(Prompt A): From the comment thread on voice-recognition phone systems, extract the passage that starts at the words "What if you're in" and ends after the words "with a machine?".
(Prompt B): In the comment thread on voice-recognition phone systems, what does Trevin say these systems are less efficient than for numeric input?
(Prompt C):
Decide whether each statement agrees with the comment thread on voice-recognition phone systems. Answer yes or no, and quote the words from the thread that decide it.
(i) Trevin says most of the systems he has tried work well if the caller sticks to the limited vocabulary the computer understands.
(ii) Trevin considers voice-recognition systems worse than numeric menus for a long list of multiple-choice options.
(iii) The reply to Trevin asks whether someone who has lost their voice would be using a phone at all.

(Given passage):
7 of 260 comments (clear)

  1. Noise level by Trevin · · Score: 2, Insightful

    My complaint about these system's isn't that they're harder to use -- most of the ones I've tried work well, as long as you use the limited vocabulary that the computer is programmed to understand. I don't like them because they're less efficient than the keypad for numeric input, and because (in many cases, though not all) you aren't given any option other than to speak aloud.

    What if you're in a busy office environment and you don't want to disturb your coworkers, or have people listening in to your conversation with a machine?

    What if you're at home in the early morning or late at night and don't want to disturb the other members of the household (roommate, significant other, baby, whatever)?

    What if you've lost your voice through injury or illness?

    I'll agree that for a long list of multiple-choice options, voice-recognition systems are a vast improvement over numeric menus. But at least they should all leave the option of providing digital input to a computerized system.

    1. Re:Noise level by _tognus · · Score: 2, Insightful
      What if you've lost your voice through injury or illness?

      Would you be using a phone in that case?

(Given information):
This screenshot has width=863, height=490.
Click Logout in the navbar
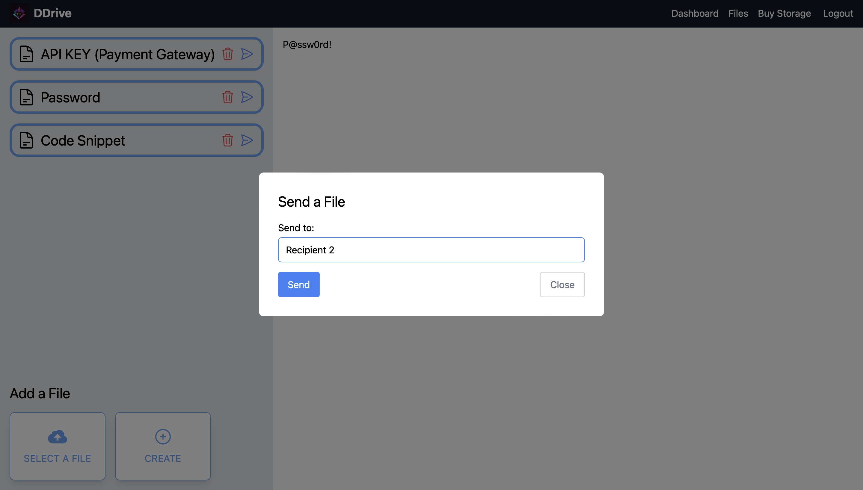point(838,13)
==
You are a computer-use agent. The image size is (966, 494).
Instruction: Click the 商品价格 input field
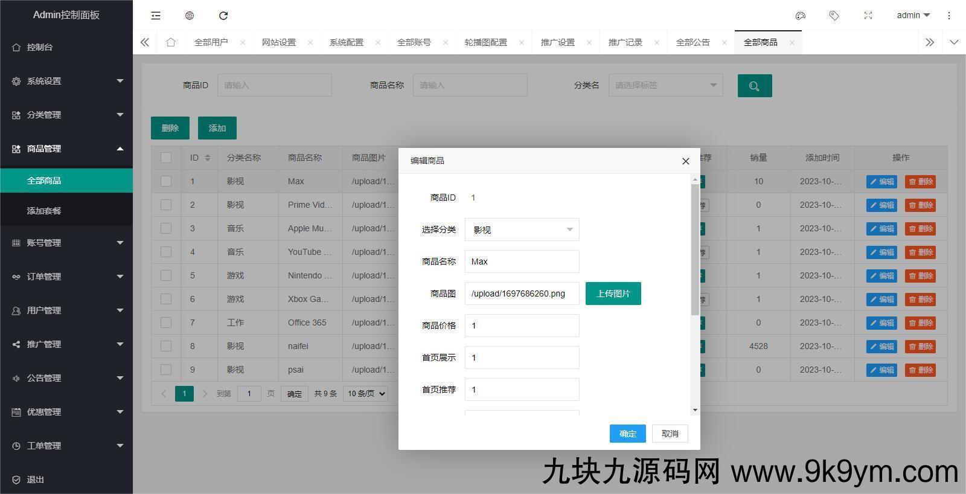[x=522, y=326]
* * *
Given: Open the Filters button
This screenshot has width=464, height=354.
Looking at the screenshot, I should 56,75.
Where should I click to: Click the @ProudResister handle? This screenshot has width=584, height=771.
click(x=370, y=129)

(Correct output A):
What if you're in a busy office environment and you don't want to disturb your coworkers, or have people listening in to your conversation with a machine?

(Correct output B): The keypad.

(Correct output C):
(i) Yes: "most of the ones I've tried work well, as long as you use the limited vocabulary that the computer is programmed to understand"
(ii) No: "for a long list of multiple-choice options, voice-recognition systems are a vast improvement over numeric menus"
(iii) Yes: "Would you be using a phone in that case?"